夫妻は室内の豪華さに驚いていた。魔道具の類いがあるわけではない。しかし簡素ではあるが、ひとつひとつの品質が確かな『家』である。オール土製だけどね。
……と、さっそくその話題が出た。
「なんだよこの材質……王都でも見た事ねぇぞ!」
「ドワーフ王国製ですかね?」
「それは、俺のスキルで生み出した土の家具です。こっちは土のコップに、土の皿……土のカテラリーです」
「ドワーフ王国では焼いた土を器にすると聞いていたが、その要領か」
陶器のようなものか? さすがドワーフ……ものづくりのプロフェッショナルだ。
「ドワーフのような技術はありません。あくまでもスキルです。自分でも凄いなとは思いますが、長い年月で身に付けた技術と比べるのは申し訳ないです」
「それが、ニイチャンのユニークスキル『創造』ってやつか!」
「そうです。で、これは初の試みなのですが……」
俺はアイテムボックスをイメージして、「《創造》」と唱えた。アイテムボックスの中にあるオーク肉と、露天で購入した各種スパイスに塩……そして、火魔法が創造されていく。

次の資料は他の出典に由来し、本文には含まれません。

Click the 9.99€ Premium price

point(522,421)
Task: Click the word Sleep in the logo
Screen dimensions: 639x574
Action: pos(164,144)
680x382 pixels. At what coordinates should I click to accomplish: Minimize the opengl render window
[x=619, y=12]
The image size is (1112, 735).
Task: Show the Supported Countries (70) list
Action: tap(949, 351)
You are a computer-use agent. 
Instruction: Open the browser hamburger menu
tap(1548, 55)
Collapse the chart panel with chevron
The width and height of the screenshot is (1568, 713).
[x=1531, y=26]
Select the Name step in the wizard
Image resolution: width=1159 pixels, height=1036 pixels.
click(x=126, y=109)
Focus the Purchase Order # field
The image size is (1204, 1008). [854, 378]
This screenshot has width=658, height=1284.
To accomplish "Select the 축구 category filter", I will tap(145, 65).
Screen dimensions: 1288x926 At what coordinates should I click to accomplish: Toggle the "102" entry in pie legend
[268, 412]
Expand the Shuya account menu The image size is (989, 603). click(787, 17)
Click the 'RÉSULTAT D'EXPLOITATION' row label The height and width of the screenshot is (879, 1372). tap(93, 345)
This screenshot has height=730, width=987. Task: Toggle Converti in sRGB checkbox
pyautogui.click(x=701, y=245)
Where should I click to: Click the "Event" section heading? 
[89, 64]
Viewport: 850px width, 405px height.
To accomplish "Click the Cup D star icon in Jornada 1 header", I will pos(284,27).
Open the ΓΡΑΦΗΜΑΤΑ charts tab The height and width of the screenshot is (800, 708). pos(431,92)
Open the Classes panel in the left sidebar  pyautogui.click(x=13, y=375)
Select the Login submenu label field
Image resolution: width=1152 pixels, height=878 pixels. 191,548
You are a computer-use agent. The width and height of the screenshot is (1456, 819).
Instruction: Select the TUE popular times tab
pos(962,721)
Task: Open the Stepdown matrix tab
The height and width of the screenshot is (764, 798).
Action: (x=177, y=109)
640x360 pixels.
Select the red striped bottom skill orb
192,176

次の瞬間、皿の上には三人分のオーク肉ステーキが乗っていた。
「成功……したかな?」
俺は肉をカットして、火の通り具合を確認してから口に運んだ……美味い……イメージした通りの最上級の肉だ。
「完璧です。お二人もどうぞ」
水魔法でコップに水を注ぎ、アイテムボックスからパンを取り出す。
「創造ってのは、料理まで出来ちまうって話か」
「試したら出来ちゃいました……これが俺が伝えていなかった事のひとつ目です。素材さえあれば、もっと色々な物を創造出来ます。生命は作り出せないけれど、それ以外は全てのものが創り出せる筈です」
「ほう……じゃあ、ひとつずつ腹を見せ合っていこうか……俺が隠していた事……ひとつ目は、俺はヒノモト出身じゃねえ」
それは……さっき聞いたぞ? ギルマスったら、また自分に有利な設定で話を進めるのか?